*Source excerpt:*
# Watermill in formentera



## J_a_t_33 (Mar 13, 2016)

Spotted this cute little place while visiting the little island of Formentera next to Ibiza






















Looking through the erosion in the wall










This hasn't turned for a while







Sun beginning to set 




Shaft coming into the building from the wheel




Thanks for looking


----------



## King Al (Mar 13, 2016)

Nice one Jay, always good to see something different! Like the lake through the hole in the wall shot


----------



## smiler (Mar 13, 2016)

Those are fantastic pics Jay, I enjoyed the urban art, Very Nicely Done, Thanks


----------



## Rubex (Mar 13, 2016)

Absolutely stunning! Beautifully captured


----------



## TheNarrator (Mar 13, 2016)

*Written problem:* Copy out the watermill thread starting at "## King Al (Mar" and ending at "smiler (Mar 13, 2016)", changing "lake" to "pond".

*Information shown:*
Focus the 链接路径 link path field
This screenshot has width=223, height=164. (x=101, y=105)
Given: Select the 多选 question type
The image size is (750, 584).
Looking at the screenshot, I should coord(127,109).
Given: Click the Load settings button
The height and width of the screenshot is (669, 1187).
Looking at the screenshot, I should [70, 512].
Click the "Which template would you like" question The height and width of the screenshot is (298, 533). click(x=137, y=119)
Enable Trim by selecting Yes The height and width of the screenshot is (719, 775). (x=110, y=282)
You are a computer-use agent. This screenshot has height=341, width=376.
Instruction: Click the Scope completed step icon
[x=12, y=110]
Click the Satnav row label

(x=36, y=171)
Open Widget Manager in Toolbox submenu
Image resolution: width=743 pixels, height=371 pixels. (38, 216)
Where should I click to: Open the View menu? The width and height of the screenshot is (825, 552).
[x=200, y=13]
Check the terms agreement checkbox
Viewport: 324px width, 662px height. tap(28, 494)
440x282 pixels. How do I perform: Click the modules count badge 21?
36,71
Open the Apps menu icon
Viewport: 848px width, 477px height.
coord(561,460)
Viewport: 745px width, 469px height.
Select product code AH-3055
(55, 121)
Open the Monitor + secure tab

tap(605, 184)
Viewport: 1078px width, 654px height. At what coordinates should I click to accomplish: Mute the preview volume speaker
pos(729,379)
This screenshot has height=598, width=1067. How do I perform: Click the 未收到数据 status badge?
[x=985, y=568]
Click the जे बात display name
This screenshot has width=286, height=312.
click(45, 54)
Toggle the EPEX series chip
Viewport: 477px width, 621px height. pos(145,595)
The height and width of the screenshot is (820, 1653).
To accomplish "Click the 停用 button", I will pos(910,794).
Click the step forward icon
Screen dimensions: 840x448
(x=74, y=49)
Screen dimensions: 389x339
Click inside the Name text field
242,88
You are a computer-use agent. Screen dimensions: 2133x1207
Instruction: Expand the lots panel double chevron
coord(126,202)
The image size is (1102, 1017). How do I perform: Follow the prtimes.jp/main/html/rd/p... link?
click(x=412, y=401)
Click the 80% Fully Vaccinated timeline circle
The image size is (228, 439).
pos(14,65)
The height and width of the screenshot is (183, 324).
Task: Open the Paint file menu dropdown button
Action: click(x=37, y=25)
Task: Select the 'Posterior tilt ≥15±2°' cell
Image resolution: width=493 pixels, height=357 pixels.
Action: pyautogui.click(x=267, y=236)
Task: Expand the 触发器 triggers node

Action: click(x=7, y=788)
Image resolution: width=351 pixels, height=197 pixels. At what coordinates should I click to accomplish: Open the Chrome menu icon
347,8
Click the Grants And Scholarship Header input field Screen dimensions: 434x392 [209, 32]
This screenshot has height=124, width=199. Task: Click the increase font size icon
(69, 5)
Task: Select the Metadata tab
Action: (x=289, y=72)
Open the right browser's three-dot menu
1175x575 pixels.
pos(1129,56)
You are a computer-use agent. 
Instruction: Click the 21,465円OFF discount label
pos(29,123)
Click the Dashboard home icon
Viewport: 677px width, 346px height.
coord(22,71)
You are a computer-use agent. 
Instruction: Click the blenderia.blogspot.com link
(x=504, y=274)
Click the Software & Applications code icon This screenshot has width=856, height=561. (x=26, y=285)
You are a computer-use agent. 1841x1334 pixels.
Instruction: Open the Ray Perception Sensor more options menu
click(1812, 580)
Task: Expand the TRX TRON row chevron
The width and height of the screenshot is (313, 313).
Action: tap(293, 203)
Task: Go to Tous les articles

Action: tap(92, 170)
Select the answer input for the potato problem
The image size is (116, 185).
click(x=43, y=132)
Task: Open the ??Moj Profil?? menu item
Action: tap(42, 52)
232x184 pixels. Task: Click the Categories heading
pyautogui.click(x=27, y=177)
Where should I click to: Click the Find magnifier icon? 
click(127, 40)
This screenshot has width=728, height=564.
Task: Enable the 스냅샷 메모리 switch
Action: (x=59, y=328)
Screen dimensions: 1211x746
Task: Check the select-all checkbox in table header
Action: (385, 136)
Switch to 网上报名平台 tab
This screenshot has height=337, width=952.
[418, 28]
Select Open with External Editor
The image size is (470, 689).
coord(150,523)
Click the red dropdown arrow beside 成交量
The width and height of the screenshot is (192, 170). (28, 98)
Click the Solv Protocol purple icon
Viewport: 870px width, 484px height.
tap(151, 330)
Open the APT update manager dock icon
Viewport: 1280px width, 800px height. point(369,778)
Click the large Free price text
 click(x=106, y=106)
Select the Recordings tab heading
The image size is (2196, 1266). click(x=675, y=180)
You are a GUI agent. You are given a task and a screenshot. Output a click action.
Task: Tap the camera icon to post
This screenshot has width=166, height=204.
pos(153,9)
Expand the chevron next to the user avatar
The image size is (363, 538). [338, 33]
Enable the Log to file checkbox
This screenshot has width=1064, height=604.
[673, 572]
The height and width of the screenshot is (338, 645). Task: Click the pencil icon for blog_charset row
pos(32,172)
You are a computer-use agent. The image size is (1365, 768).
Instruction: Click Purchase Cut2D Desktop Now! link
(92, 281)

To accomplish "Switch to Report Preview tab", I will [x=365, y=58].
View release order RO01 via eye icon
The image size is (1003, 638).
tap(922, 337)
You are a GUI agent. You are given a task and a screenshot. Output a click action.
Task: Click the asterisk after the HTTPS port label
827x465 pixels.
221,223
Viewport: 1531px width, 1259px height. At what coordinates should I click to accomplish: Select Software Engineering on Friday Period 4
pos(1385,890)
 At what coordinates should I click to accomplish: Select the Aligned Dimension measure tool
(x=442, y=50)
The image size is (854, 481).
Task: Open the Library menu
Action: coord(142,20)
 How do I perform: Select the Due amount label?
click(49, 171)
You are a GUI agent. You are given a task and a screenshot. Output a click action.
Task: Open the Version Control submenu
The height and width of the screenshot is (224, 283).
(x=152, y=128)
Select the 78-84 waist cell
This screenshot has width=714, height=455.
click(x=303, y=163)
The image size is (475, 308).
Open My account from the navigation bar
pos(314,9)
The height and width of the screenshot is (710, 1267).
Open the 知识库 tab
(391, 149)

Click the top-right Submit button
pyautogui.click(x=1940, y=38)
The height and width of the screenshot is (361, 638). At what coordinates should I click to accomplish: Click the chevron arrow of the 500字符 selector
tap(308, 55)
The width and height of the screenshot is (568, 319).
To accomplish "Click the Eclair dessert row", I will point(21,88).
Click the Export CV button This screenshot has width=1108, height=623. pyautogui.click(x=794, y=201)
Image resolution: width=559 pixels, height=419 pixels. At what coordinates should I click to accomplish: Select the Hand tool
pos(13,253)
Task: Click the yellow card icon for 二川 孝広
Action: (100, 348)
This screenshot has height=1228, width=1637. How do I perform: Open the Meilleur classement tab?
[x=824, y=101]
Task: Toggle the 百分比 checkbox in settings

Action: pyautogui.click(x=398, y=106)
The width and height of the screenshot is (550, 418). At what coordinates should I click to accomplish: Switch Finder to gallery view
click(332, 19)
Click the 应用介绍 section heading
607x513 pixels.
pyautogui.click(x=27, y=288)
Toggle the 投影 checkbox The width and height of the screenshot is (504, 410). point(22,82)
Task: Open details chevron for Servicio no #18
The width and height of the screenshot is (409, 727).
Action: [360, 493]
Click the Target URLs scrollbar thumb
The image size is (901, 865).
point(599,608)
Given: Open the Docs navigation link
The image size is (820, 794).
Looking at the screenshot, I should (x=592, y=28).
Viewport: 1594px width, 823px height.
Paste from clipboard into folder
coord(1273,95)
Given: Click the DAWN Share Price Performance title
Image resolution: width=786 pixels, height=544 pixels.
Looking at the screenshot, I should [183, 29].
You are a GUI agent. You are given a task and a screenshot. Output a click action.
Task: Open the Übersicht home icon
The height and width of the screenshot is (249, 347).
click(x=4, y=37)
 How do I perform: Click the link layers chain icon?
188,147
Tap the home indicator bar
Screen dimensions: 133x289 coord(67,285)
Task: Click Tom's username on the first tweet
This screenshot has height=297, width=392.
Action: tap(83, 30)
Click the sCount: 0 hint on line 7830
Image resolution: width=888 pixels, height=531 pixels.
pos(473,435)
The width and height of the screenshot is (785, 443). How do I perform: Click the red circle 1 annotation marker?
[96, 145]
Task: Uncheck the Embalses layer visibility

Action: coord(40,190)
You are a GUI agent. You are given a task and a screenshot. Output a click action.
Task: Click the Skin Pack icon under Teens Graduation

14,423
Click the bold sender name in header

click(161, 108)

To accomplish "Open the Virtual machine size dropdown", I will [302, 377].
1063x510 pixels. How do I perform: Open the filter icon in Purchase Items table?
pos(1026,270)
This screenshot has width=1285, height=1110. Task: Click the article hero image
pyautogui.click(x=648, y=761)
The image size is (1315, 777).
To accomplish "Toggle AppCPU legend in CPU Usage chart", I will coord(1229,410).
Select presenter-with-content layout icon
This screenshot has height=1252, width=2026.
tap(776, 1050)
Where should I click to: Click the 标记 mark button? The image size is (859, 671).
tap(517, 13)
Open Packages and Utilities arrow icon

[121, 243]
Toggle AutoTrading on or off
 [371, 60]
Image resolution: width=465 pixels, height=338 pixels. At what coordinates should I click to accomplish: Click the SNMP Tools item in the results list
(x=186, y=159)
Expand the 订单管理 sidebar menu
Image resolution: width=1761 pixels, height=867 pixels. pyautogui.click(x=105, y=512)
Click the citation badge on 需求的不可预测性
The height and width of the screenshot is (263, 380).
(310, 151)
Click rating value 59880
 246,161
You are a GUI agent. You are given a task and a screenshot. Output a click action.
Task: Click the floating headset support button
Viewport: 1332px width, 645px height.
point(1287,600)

*Answer:*
## King Al (Mar 13, 2016)

Nice one Jay, always good to see something different! Like the pond through the hole in the wall shot


----------



## smiler (Mar 13, 2016)